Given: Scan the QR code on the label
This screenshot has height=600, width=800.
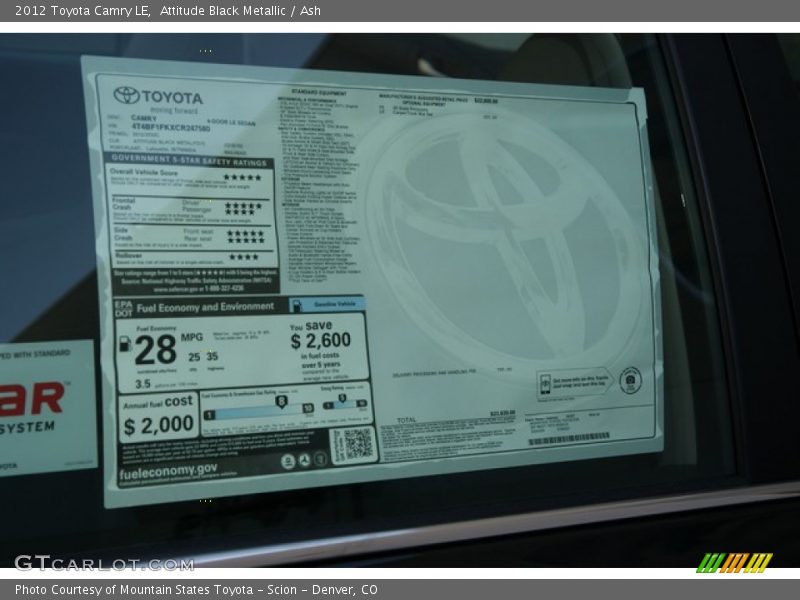Looking at the screenshot, I should click(358, 442).
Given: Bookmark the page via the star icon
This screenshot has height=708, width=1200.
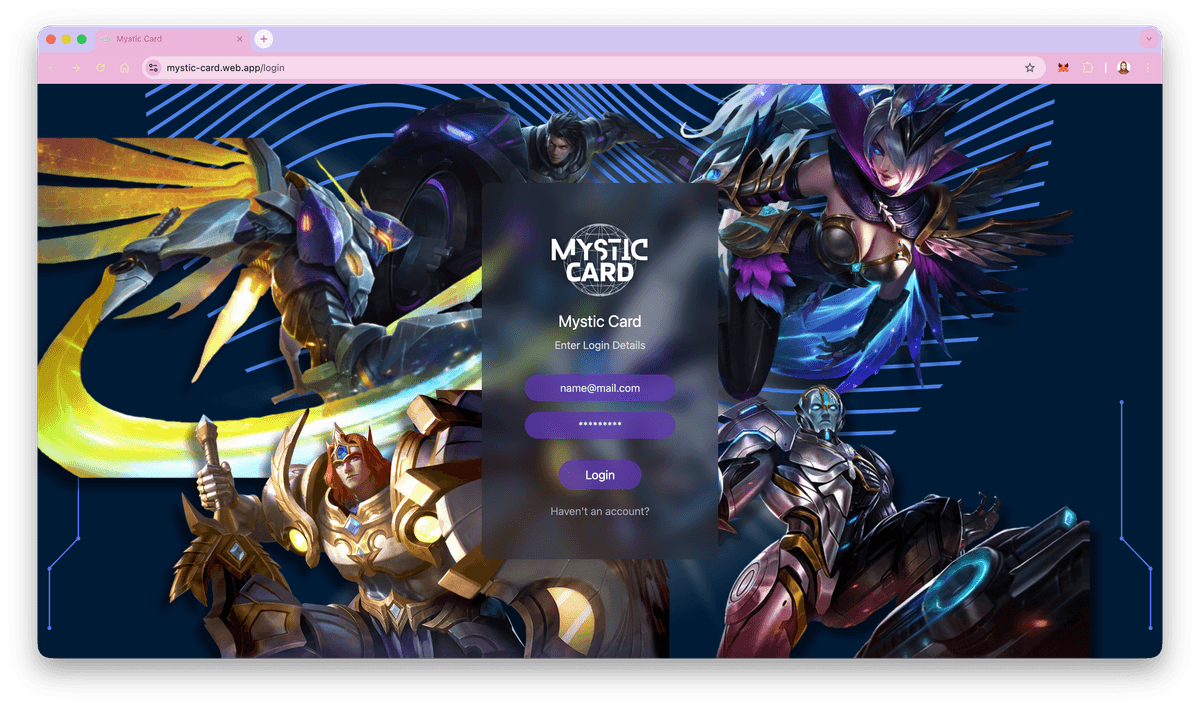Looking at the screenshot, I should click(1030, 67).
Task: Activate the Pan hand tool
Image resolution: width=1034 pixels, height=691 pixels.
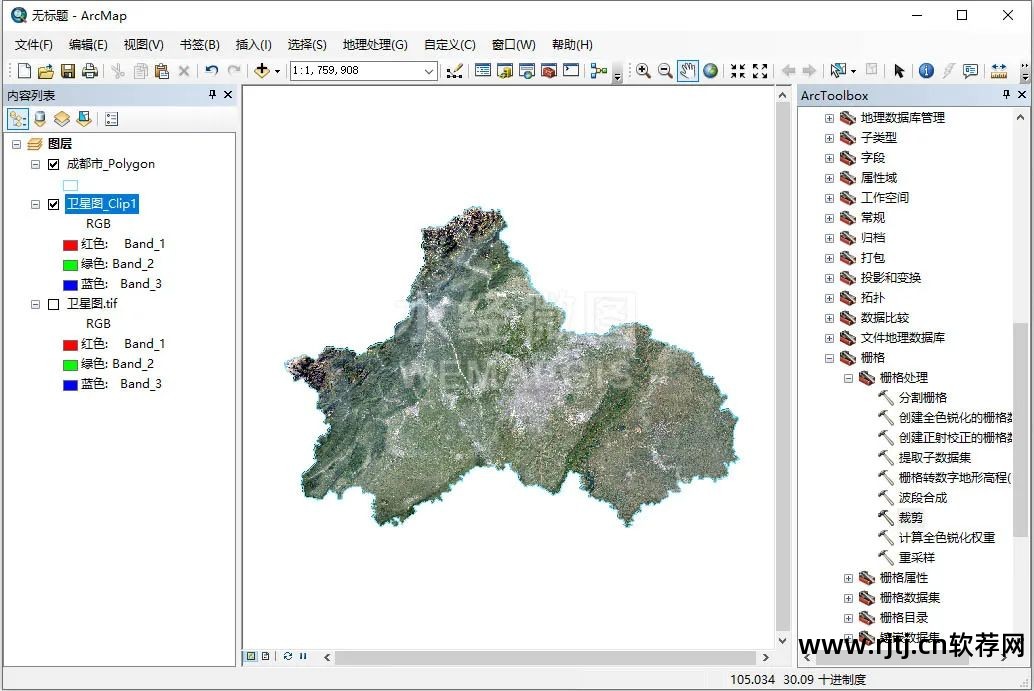Action: click(x=687, y=71)
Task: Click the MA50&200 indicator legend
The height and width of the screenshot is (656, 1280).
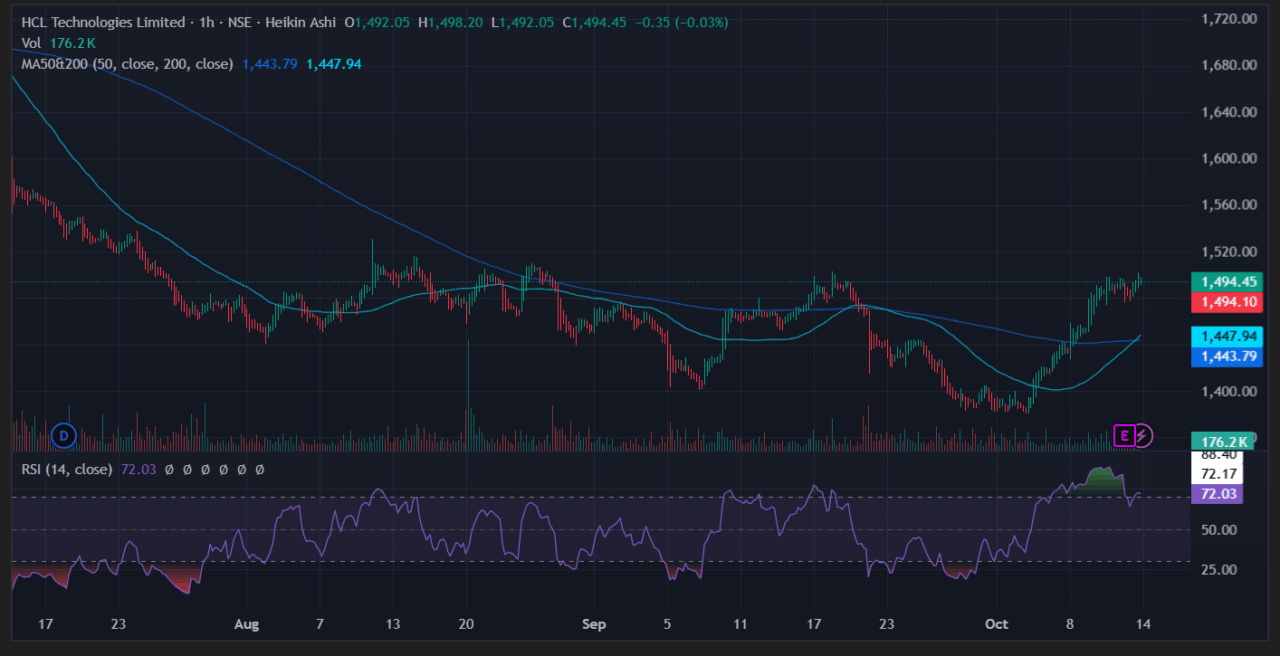Action: 127,64
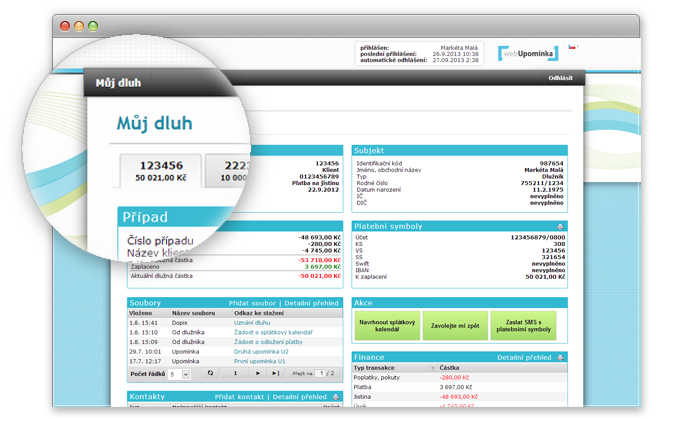Click the print icon in Finance header
Viewport: 698px width, 421px height.
coord(559,357)
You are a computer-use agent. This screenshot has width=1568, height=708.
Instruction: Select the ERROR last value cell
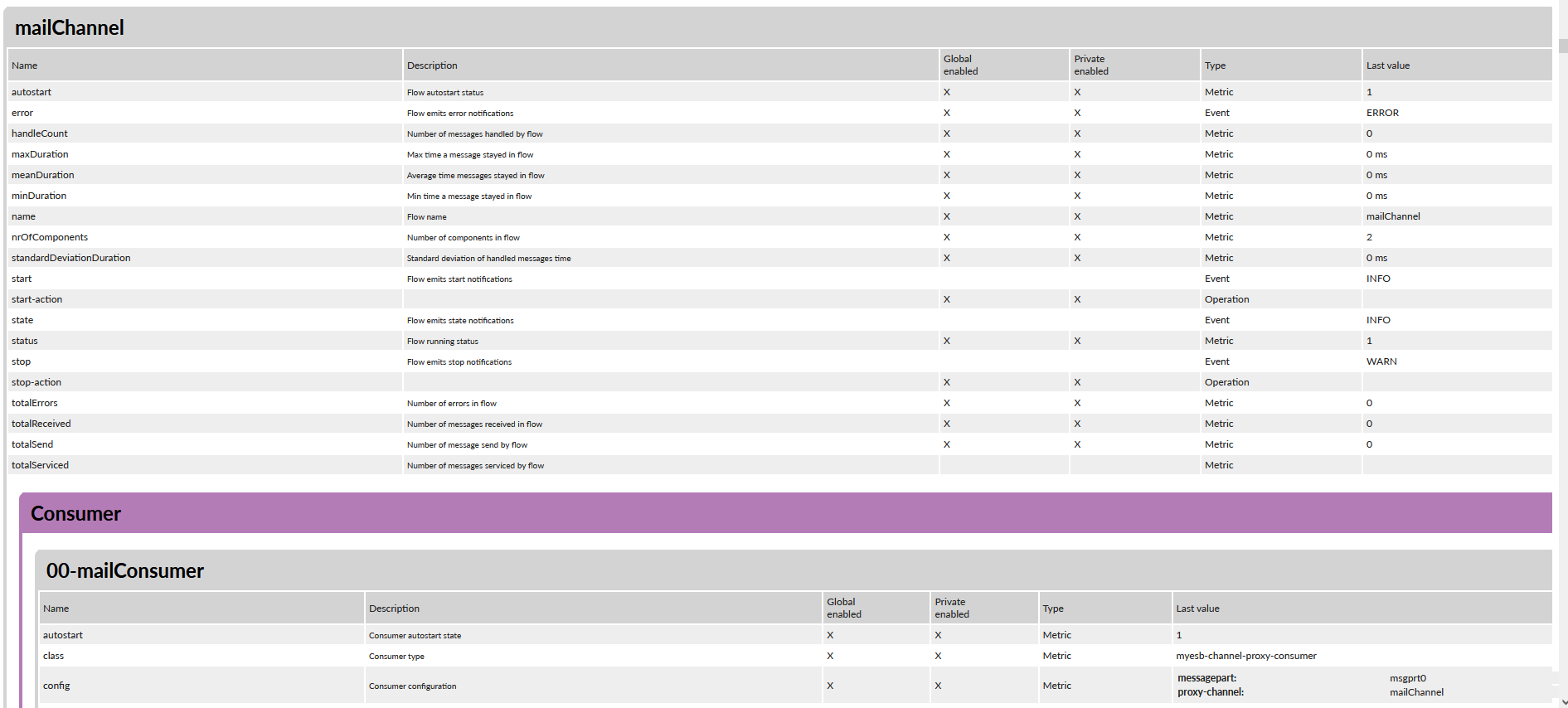pos(1382,113)
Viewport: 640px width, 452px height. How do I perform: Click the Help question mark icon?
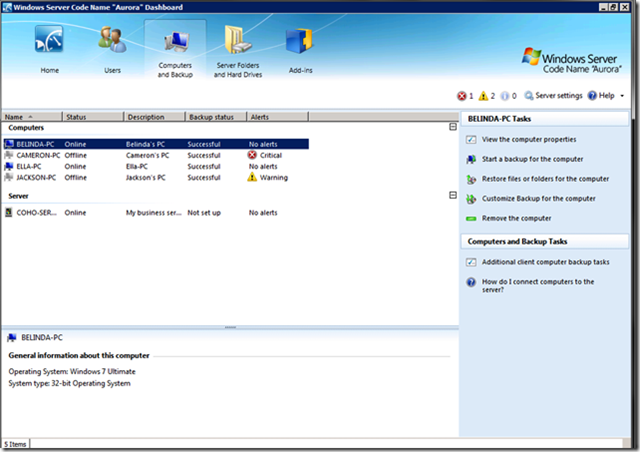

REQUIREMENT ->
Rewrite all of the material above with every occurrence of "Given" changed to "Goal", keeping everything else unchanged. Leave out the pictures.

THE COMPLETED TASK ->
Goal: Scan the QR code on the label
This screenshot has height=600, width=800.
Looking at the screenshot, I should click(358, 442).
Goal: Bookmark the page via the star icon
This screenshot has height=708, width=1200.
Looking at the screenshot, I should click(1030, 67).
Task: Activate the Pan hand tool
Image resolution: width=1034 pixels, height=691 pixels.
Action: click(x=687, y=71)
Task: Click the MA50&200 indicator legend
The height and width of the screenshot is (656, 1280).
Action: 127,64
Click the print icon in Finance header
Viewport: 698px width, 421px height.
coord(559,357)
You are a computer-use agent. This screenshot has width=1568, height=708.
Instruction: Select the ERROR last value cell
pos(1382,113)
Viewport: 640px width, 452px height. How do I perform: Click the Help question mark icon?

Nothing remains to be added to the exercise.